The economic consequences are described by two variables: Property Damages and Crop Damages. Each of them is extracted in a vector ordered in decreasing order vs the event type.
prop<-tapply(df$PROPDMG,df$EVTYPE,sum)
prop<-prop[order(-prop)]
crop<-tapply(df$CROPDMG,df$EVTYPE,sum)
crop<-crop[order(-crop)]
THe four interesting variables a broadly distributed as it is evident from the following summary table.
summary(df[,c('FATALITIES','INJURIES','PROPDMG','CROPDMG')])
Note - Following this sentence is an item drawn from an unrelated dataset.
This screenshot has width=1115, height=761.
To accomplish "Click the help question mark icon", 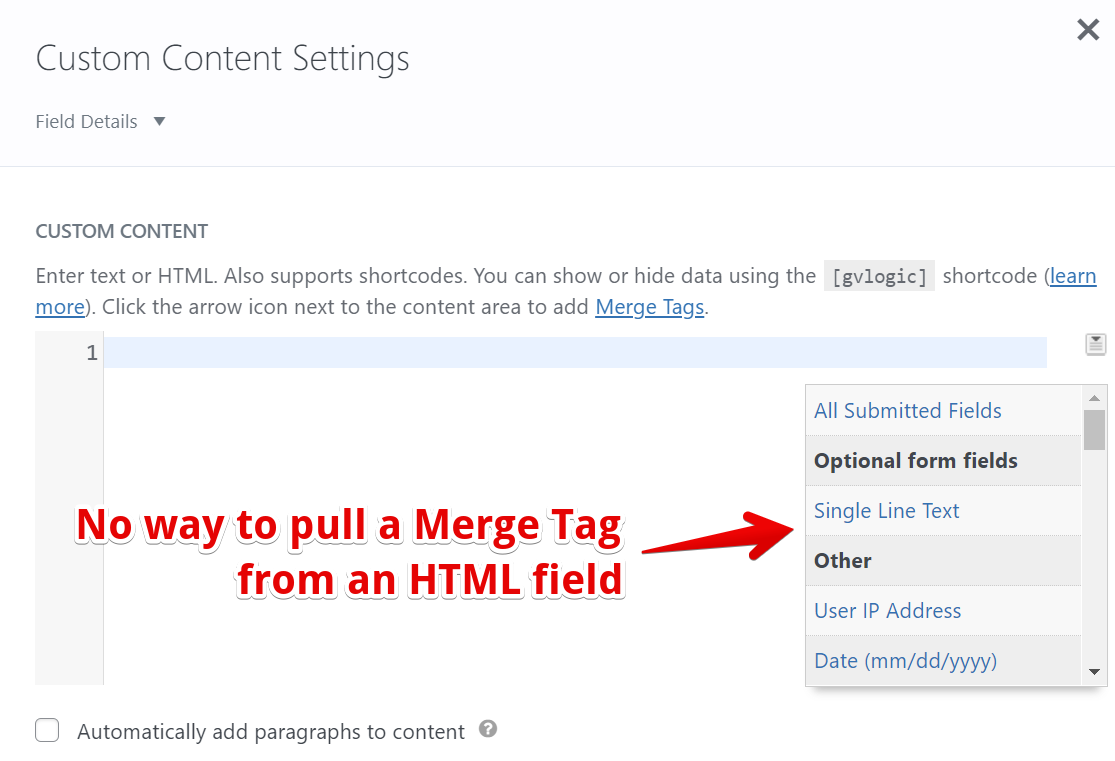I will 488,730.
## FATALITIES INJURIES PROPDMG CROPDMG
## Min. : 0.0000 Min. : 0.0000 Min. : 0.00 Min. : 0.000
## 1st Qu.: 0.0000 1st Qu.: 0.0000 1st Qu.: 0.00 1st Qu.: 0.000
## Median : 0.0000 Median : 0.0000 Median : 0.00 Median : 0.000
## Mean : 0.0168 Mean : 0.1557 Mean : 12.06 Mean : 1.527
## 3rd Qu.: 0.0000 3rd Qu.: 0.0000 3rd Qu.: 0.50 3rd Qu.: 0.000
## Max. :583.0000 Max. :1700.0000 Max. :5000.00 Max. :990.000
Distributions of the variables are different. The healt variable are decreasing instead the economic variables are more centered as shown by their histograms.
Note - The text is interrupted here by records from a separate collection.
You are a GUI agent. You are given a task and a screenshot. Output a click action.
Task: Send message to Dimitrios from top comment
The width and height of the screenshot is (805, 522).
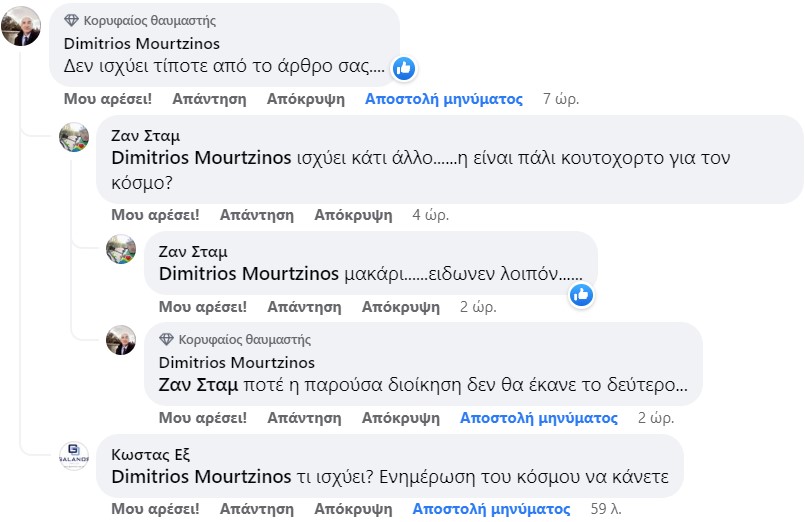pos(444,99)
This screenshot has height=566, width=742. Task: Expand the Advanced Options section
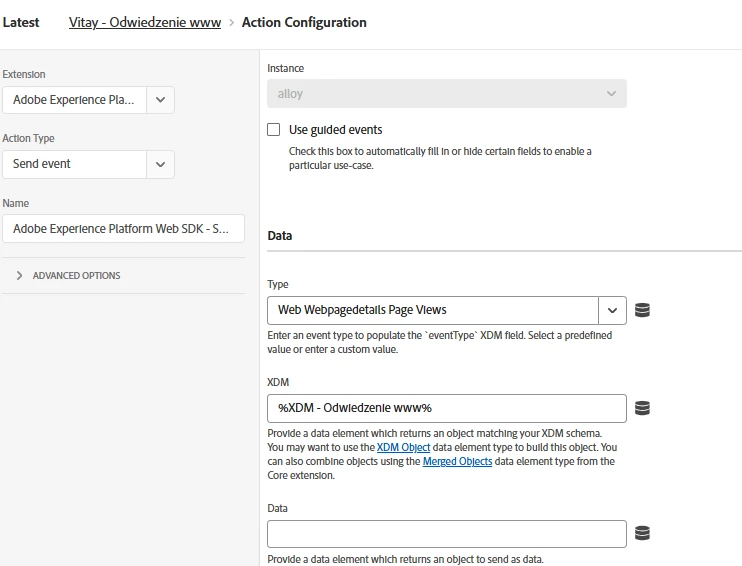[x=67, y=276]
par(mfrow=c(2,2),cex.axis=0.5,cex.main=1.5,mar=c(5,4,3,4))
hist(log(df$FATALITIES),main='Fatalities',xlab='Log Scale')
hist(log(df$INJURIES),main='Injuries',xlab='Log Scale')
hist(log(df$PROPDMG),main='Property Damages',xlab='Log Scale')
hist(log(df$CROPDMG),main='Crop Damages',xlab='Log Scale')
The plot of the healt variables vs the event type is the following:
par(mfrow=c(1,2),cex.axis=0.5,cex.main=1.5,mar=c(5,4,3,4))
barplot(fat[1:5],ylab='% Probability',main='Fatalities',las=2)
barplot(inj[1:5],ylab='% Probability',main='Injuries',las=2)
The plot of the economic variables vs the event type is the following:
par(mfrow=c(1,2),cex.axis=0.5,cex.main=1.5,mar=c(5,4,3,4))
barplot(prop[1:5]/1e6,ylab='Damage (M$)',main='Property Damages',las=2)
barplot(crop[1:5]/1e6,ylab='Damage (M$)',main='Crop Damages',las=2)